Stored data
================
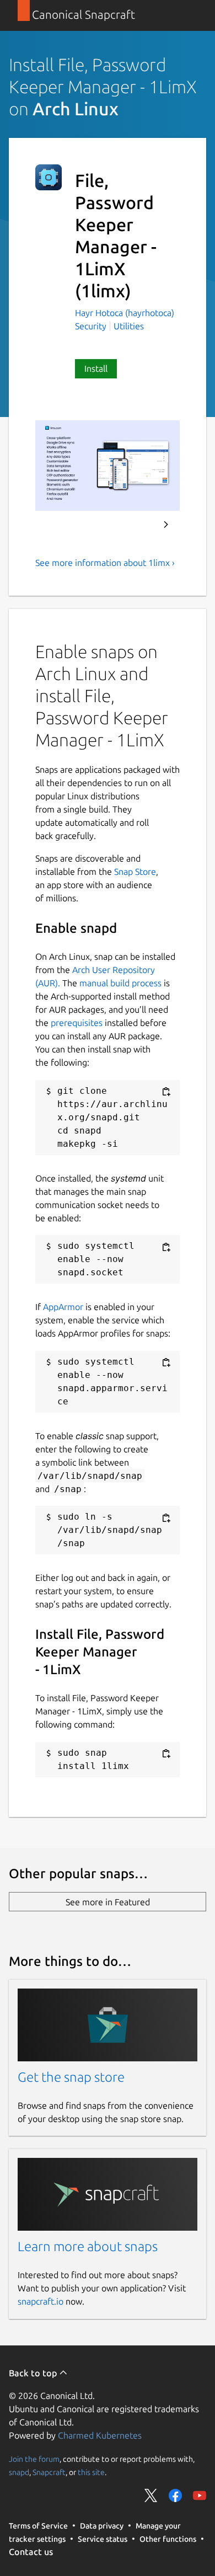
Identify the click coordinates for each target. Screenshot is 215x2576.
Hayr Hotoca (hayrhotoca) (124, 313)
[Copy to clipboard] (166, 1091)
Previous (136, 524)
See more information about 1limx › (105, 563)
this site (91, 2472)
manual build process (120, 983)
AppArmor (63, 1307)
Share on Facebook (175, 2495)
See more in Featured (108, 1902)
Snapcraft (49, 2472)
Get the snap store (71, 2077)
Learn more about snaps (88, 2246)
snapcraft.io (40, 2301)
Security (90, 326)
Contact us (31, 2552)
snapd (19, 2472)
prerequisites (77, 1023)
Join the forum (34, 2459)
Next (166, 524)
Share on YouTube (199, 2495)
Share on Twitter (151, 2495)
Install (96, 368)
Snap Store (135, 872)
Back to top (34, 2373)
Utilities (129, 326)
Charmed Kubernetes (100, 2435)
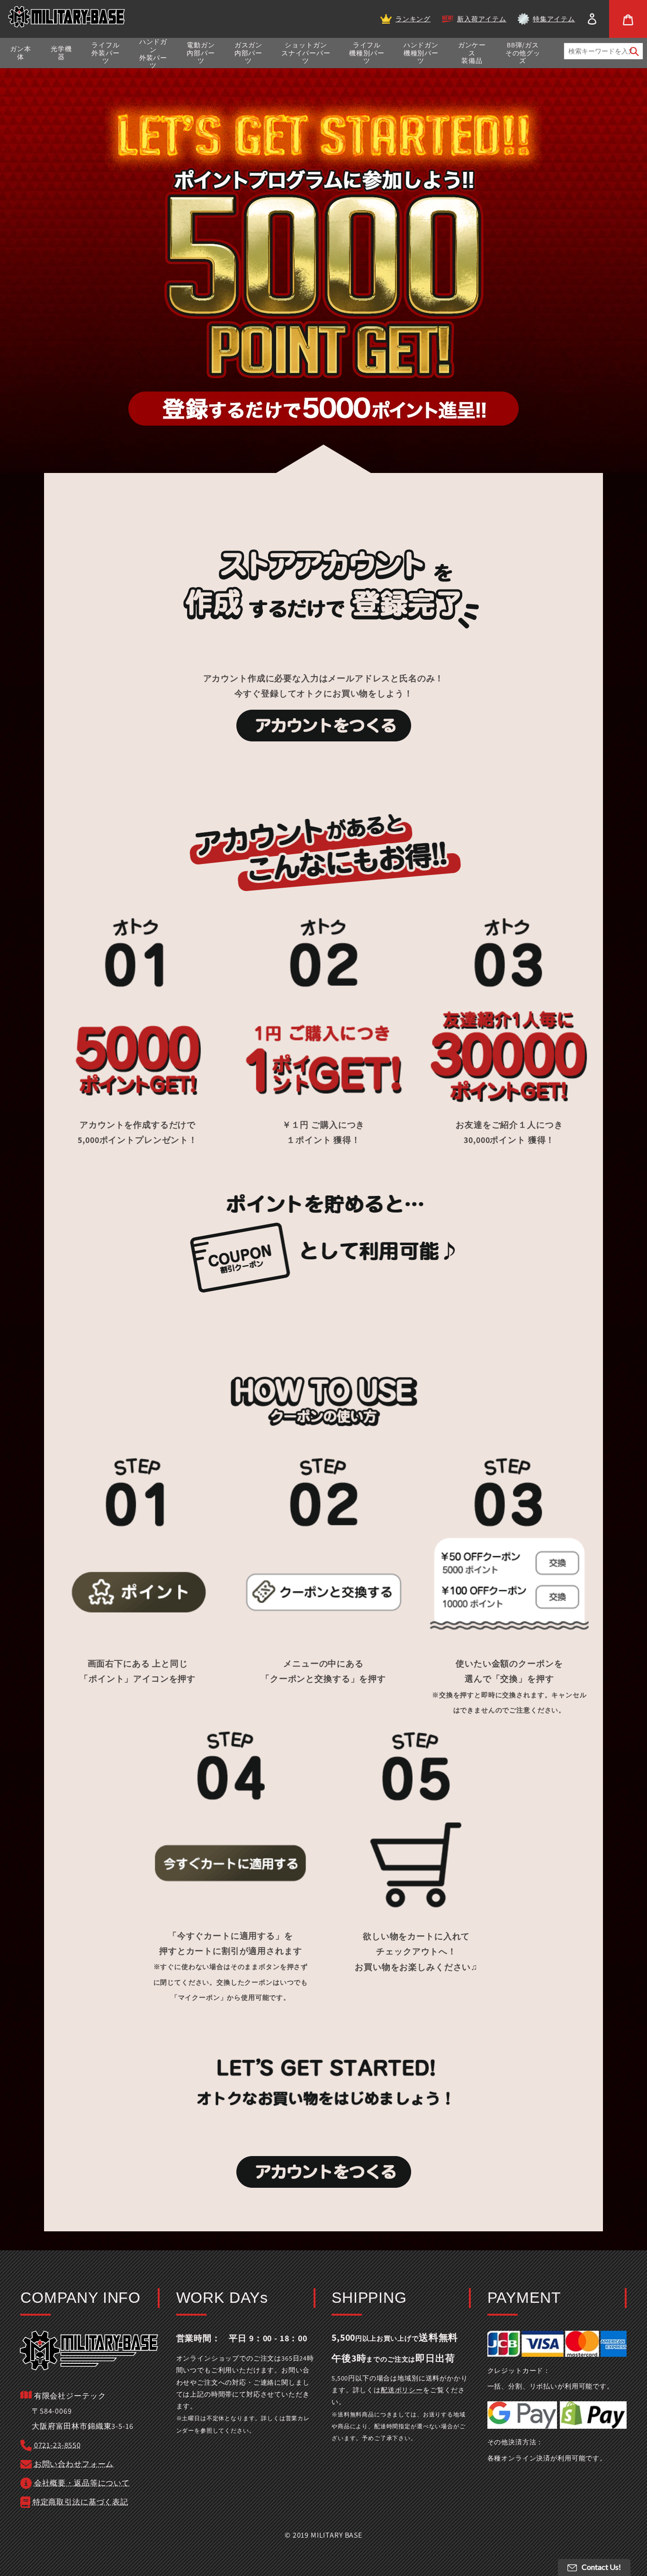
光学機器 (61, 53)
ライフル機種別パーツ (366, 53)
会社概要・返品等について (82, 2483)
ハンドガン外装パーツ (153, 54)
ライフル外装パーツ (105, 53)
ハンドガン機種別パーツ (421, 53)
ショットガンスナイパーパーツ (306, 53)
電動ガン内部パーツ (201, 53)
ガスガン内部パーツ (248, 53)
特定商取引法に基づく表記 (80, 2502)
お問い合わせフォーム (74, 2464)
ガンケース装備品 (472, 53)
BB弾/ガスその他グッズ (522, 53)
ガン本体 (20, 53)
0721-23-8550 (57, 2445)
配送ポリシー (402, 2390)
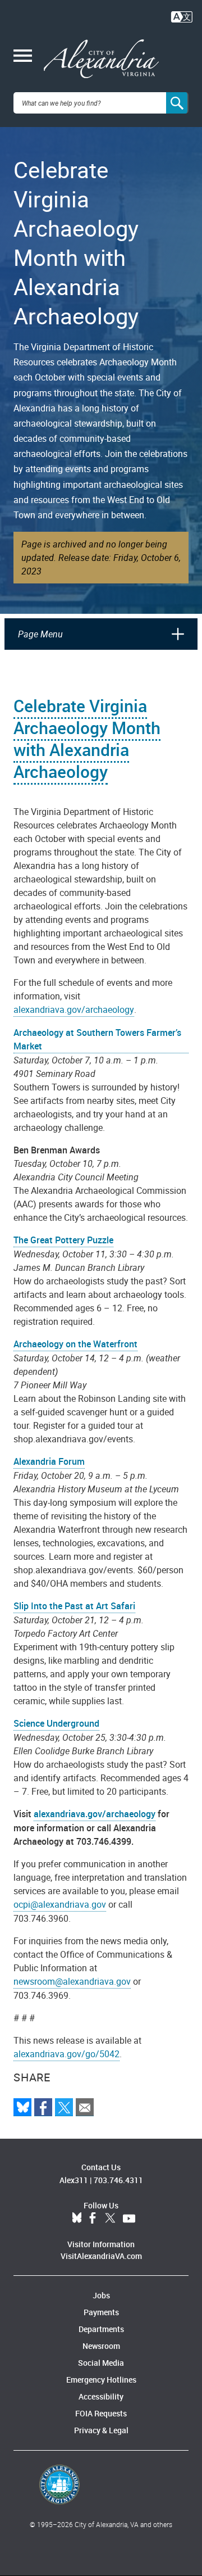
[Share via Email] (85, 2107)
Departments (101, 2329)
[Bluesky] (22, 2107)
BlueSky (76, 2218)
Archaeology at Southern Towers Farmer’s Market (97, 1039)
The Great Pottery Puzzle (63, 1240)
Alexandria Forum (49, 1461)
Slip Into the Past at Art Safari (74, 1606)
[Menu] (22, 56)
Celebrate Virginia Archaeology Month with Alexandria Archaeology (86, 738)
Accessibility (101, 2396)
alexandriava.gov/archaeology (73, 1009)
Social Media (101, 2362)
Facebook (92, 2218)
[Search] (177, 103)
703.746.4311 (118, 2180)
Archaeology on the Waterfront (75, 1344)
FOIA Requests (101, 2413)
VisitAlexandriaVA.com (101, 2256)
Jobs (101, 2295)
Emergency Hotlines (101, 2379)
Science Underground (56, 1723)
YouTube (129, 2218)
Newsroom (101, 2345)
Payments (101, 2312)
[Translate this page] (182, 16)
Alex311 (73, 2180)
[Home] (101, 59)
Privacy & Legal (101, 2430)
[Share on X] (64, 2107)
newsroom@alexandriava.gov (72, 1981)
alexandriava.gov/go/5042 (66, 2054)
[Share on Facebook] (43, 2107)
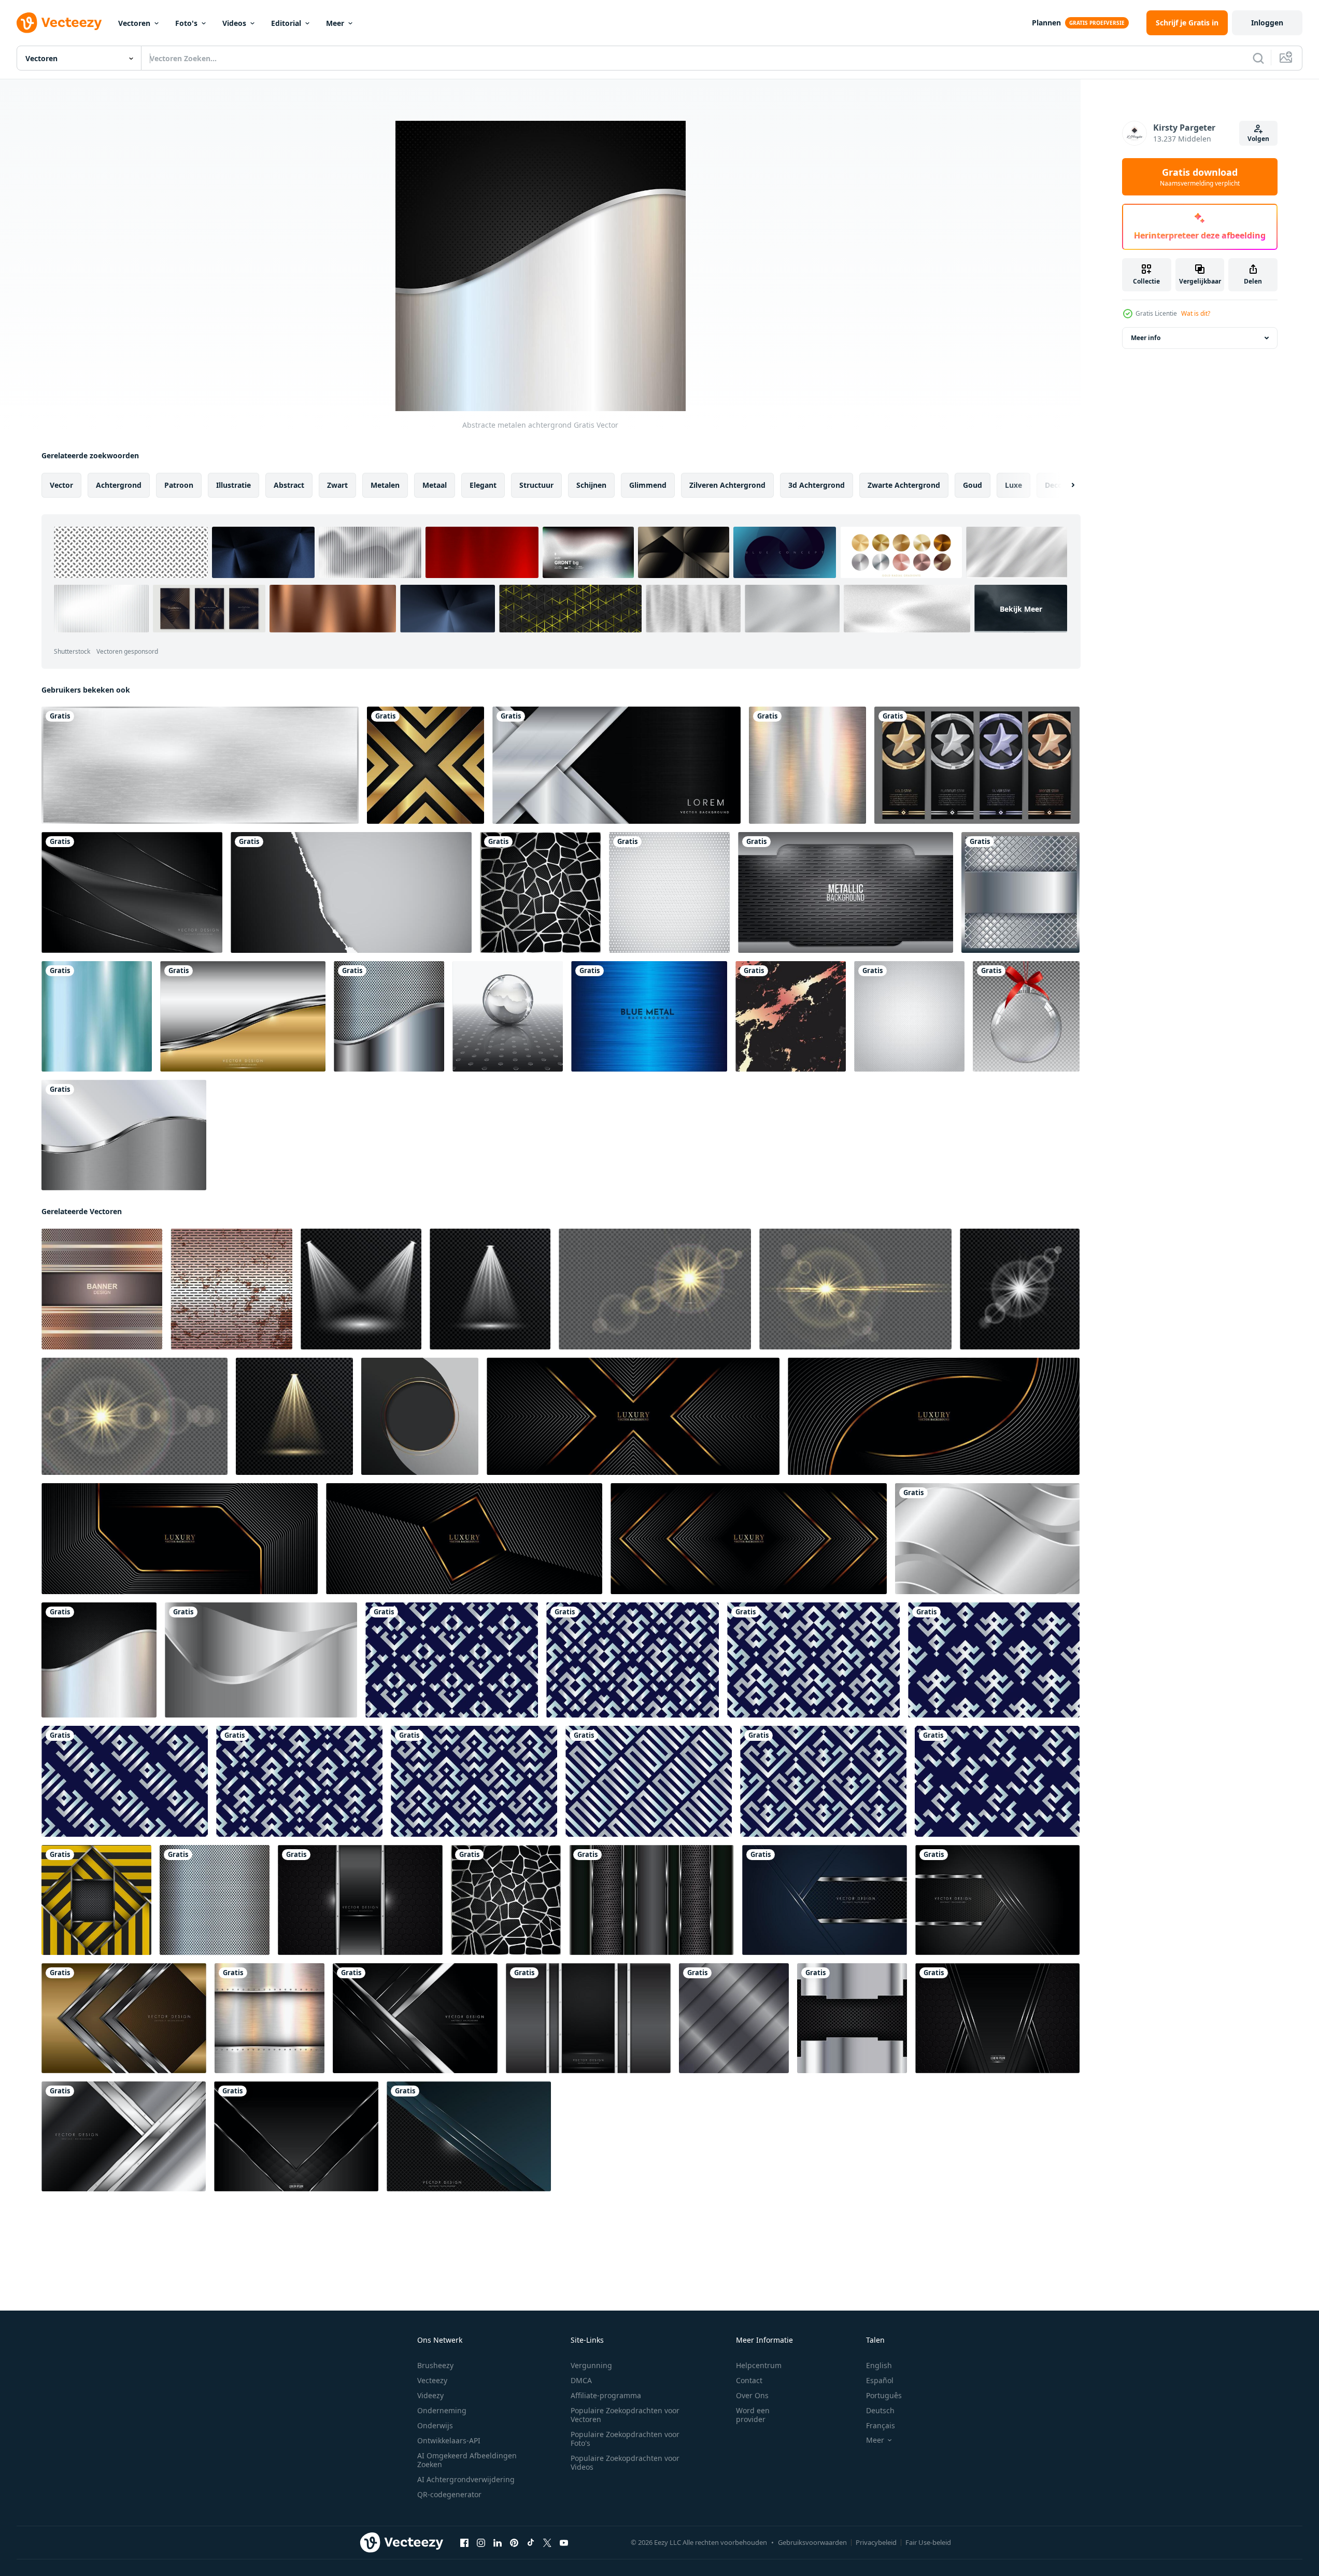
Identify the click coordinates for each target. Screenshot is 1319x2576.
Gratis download (1200, 177)
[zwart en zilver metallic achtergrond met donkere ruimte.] (296, 2136)
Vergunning (591, 2365)
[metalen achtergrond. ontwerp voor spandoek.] (101, 1289)
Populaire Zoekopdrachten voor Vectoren (625, 2414)
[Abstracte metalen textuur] (269, 2018)
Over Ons (752, 2395)
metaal (434, 485)
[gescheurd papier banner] (351, 892)
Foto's (186, 23)
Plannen (1046, 22)
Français (880, 2425)
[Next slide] (1064, 485)
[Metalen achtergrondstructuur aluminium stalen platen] (845, 892)
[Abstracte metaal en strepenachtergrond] (96, 1900)
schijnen (591, 485)
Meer (335, 23)
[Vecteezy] (59, 22)
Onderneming (441, 2410)
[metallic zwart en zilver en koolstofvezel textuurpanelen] (651, 1900)
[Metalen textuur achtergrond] (425, 765)
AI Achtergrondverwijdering (466, 2479)
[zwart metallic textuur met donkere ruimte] (997, 1900)
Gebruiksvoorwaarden (812, 2542)
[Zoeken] (1258, 58)
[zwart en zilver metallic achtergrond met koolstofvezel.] (997, 2018)
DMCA (581, 2380)
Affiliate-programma (606, 2395)
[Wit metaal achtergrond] (669, 892)
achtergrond (118, 485)
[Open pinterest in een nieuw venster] (514, 2543)
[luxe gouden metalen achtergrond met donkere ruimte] (123, 2018)
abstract (289, 485)
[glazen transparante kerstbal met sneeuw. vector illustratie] (1026, 1016)
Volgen (1258, 138)
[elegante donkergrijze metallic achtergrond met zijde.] (131, 892)
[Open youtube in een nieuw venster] (564, 2543)
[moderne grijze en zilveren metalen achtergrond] (123, 1135)
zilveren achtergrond (727, 485)
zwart (337, 485)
================
__EXERCISE DESCRIPTION__: Working from the data above, repeat exactly, and only, the lines that begin at the line containing "Snapcraft (49, 2472)" and stop after the line containing "ガスガン内部パーツ (248, 53)"; pictures are not copied.

__RESULT FOR THIS EXERCISE__:
Snapcraft (49, 2472)
Get the snap store (71, 2077)
Learn more about snaps (88, 2246)
snapcraft.io (40, 2301)
Security (90, 326)
Contact us (31, 2552)
snapd (19, 2472)
prerequisites (77, 1023)
Join the forum (34, 2459)
Next (166, 524)
Share on YouTube (199, 2495)
Share on Twitter (151, 2495)
Install (96, 368)
Snap Store (135, 872)
Back to top (34, 2373)
Utilities (129, 326)
Charmed Kubernetes (100, 2435)
光学機器 (61, 53)
ライフル機種別パーツ (366, 53)
会社概要・返品等について (82, 2483)
ハンドガン外装パーツ (153, 54)
ライフル外装パーツ (105, 53)
ハンドガン機種別パーツ (421, 53)
ショットガンスナイパーパーツ (306, 53)
電動ガン内部パーツ (201, 53)
ガスガン内部パーツ (248, 53)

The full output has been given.